Das Foto zeigt zwei als Puppen verkleidete Menschen

Arbeitsjournal: Mittwoch, 11. November

Um es vorwegzunehmen, ich bin kein Karnevalist. Eher das Gegenteil. Jemand, der einen weiten Bogen um den Karneval macht. Vor wenigen Monaten bin ich hier angekommen und man sagte mir oft, wer am 11.11. in der Stadt ist, der sollte sich den Startschuss in die fünfte Jahreszeit einmal anschauen. Also stehe ich hier am Kugelbrunnen, auch wenn ich kein Karnevalist bin. Die Narrenkappe habe ich aber nicht aufgezogen, so weit geht meine Fähigkeit zur Assimilation nicht. Es wäre auch irgendwie falsch, denn ich bin kein Karnevalist.
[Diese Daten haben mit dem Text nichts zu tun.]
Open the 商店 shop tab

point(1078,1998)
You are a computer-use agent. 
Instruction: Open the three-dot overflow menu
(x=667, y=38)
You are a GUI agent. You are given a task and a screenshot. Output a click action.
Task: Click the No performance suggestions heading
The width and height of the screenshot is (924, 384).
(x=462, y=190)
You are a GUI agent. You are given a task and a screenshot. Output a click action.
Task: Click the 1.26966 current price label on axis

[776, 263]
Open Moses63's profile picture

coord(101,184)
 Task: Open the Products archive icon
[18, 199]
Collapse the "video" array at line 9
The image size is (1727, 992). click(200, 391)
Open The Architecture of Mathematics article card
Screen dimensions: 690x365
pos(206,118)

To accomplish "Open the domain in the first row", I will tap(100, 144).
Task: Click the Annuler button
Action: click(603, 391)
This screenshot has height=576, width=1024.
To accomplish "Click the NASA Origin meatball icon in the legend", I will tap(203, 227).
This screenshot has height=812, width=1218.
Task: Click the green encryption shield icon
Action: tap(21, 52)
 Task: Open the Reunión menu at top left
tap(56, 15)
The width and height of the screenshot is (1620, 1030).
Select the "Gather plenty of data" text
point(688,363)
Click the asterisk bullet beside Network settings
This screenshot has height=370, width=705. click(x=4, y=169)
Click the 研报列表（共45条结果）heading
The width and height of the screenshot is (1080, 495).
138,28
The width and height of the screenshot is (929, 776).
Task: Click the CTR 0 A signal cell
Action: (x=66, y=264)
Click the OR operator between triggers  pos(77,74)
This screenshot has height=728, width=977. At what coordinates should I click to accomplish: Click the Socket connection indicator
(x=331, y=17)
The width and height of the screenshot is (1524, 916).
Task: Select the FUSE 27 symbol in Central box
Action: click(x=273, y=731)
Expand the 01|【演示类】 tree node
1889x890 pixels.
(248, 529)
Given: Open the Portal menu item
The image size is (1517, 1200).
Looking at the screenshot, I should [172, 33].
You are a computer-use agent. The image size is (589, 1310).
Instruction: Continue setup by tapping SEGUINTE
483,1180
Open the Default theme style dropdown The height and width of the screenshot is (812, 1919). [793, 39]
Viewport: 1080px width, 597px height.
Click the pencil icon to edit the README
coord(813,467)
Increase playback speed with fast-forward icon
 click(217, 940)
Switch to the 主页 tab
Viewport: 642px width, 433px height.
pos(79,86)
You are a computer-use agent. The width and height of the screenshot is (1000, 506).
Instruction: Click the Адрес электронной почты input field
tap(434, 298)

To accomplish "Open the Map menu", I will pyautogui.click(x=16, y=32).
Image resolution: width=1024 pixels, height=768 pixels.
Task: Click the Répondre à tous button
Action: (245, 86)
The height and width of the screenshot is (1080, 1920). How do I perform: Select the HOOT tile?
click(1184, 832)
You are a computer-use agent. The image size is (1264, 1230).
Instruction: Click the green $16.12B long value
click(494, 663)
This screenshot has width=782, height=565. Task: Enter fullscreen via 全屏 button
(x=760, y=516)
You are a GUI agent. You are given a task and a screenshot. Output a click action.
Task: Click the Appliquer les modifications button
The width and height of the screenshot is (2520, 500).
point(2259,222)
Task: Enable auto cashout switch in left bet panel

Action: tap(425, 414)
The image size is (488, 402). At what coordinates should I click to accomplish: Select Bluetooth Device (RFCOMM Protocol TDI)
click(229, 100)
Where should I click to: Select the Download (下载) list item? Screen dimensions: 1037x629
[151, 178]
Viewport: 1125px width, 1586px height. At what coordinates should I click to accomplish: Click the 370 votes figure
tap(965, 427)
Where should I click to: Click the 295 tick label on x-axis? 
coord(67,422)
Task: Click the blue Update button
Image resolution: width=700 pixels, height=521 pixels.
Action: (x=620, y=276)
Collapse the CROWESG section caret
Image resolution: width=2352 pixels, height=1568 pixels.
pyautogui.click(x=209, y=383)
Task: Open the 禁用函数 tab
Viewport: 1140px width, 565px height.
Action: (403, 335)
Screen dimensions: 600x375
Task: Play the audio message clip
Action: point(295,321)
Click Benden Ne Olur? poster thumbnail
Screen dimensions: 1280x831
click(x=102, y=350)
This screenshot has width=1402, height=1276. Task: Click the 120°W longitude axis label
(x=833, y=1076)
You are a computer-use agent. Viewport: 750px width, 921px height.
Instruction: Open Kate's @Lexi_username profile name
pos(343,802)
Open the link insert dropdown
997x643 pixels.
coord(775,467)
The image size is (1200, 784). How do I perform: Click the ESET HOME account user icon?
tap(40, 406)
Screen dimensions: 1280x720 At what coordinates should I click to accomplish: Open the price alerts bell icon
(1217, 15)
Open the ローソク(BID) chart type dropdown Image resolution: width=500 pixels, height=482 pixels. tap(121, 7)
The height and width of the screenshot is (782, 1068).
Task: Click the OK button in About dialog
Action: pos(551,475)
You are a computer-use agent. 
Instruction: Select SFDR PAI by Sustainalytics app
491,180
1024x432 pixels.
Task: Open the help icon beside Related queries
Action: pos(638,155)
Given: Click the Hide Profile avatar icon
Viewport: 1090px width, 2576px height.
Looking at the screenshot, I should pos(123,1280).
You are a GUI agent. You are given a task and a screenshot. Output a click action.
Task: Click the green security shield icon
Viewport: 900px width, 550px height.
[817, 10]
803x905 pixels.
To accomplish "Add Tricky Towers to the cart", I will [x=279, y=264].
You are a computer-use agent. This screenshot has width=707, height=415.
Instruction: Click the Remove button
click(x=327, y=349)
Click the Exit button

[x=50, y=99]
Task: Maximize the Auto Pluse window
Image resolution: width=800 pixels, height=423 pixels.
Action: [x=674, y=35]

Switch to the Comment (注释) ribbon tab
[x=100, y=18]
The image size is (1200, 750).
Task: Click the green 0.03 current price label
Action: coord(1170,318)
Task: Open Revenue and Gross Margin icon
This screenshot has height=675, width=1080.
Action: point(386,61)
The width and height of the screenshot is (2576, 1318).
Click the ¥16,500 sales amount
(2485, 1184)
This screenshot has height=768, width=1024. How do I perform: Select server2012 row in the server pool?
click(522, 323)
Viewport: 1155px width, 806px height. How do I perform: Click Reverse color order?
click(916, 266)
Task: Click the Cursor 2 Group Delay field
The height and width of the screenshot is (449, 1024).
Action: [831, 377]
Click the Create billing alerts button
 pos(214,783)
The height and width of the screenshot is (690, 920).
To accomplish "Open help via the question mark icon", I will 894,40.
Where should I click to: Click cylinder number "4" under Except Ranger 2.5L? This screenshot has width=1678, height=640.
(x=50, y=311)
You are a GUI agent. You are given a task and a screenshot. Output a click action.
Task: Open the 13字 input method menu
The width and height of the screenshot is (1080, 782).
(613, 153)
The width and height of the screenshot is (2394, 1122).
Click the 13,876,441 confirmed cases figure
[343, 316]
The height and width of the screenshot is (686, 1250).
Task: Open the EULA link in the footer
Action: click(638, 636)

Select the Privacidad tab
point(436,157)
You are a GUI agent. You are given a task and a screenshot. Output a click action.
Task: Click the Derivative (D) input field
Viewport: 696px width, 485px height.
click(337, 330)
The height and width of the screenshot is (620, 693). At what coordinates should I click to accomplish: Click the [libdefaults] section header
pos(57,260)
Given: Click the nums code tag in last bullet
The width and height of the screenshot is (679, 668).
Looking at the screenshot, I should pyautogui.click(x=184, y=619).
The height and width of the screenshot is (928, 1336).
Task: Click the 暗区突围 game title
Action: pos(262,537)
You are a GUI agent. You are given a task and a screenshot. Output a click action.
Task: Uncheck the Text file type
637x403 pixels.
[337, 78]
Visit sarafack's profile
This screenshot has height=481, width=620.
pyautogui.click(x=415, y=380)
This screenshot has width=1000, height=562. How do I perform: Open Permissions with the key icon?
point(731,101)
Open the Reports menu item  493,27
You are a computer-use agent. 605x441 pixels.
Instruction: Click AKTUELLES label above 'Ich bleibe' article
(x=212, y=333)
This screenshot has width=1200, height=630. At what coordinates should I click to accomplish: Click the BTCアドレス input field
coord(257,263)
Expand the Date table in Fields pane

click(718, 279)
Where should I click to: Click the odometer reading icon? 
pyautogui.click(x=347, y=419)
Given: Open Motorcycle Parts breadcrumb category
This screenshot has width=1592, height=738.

Immer noch. Integrieren möchte ich mich aber trotzdem. Das heißt, interessiert zuschauen, was da kommen mag und vor allem dabei sein. Es ist 10.11 Uhr. Das Programm startet verzögert, weil es aufgrund des Windes Probleme mit der Bühne gibt. Da kürzlich plötzlich doch das Aquis Plaza eröffnet hat, findet die Veranstaltung dieses Jahr zudem in dessen Feuergasse statt. Deswegen der jecke Hinweis: „Wer rote Autos mit Blaulicht sieht, der nimmt bitte die Bierbank, auf der er sitzt, und geht damit einfach zur Seite.“

Musik und gute Laune werden gleichzeitig aufgedreht. Ich bin fasziniert, wie das morgens um zehn in Deutschland quasi per Knopfdruck gehen kann. Sind wir doch sonst das Volk der Bedenkenträger und eher schwer zu entfesseln. Aber die fünfte Jahreszeit kennt wohl tatsächlich ihre eigenen Gesetzmäßigkeiten, der Beweis spielt sich vor meinen Augen ab. Auf dem Weg hierher habe ich schon einige verkleidete Jecken gesehen. Bei Nobis saß ein Haufen quietschbunter Mäuse, trank Kaffee zum Schnaps und verbreitete Fröhlichkeit. Jeder, aber wirklich jeder, der an den Neonmäusen vorbeikam, musste lachen. Die Stimmung ist gut. Kein Bier vor Vier gilt hier und heute nicht. Um 11.11 Uhr regnet es dann Konfetti, während die Fahnenabordnungen einziehen. Auch hier wieder viel gute Laune und Öcher Platt. Man grüßt gen Köln, versichert sich aber, dass es in Oche schöner ist. Nach einer guten halben Stunde ziehen die hohen, jecken Herrschaften wieder ab. Vorfreude auf den Kneipenkarneval macht sich breit. Ich bin immer noch kein Karnevalist. Aber ich war da. Und ich kann sagen, gute Laune ist ansteckend. Der weite Bogen, den ich bisher gemacht habe, war vielleicht gar nicht nötig. Es ist schließlich immer gut, einen Grund zum Feiern zu haben. Aber für die Narrenkappe wird es in diesem Leben wohl nicht mehr reichen.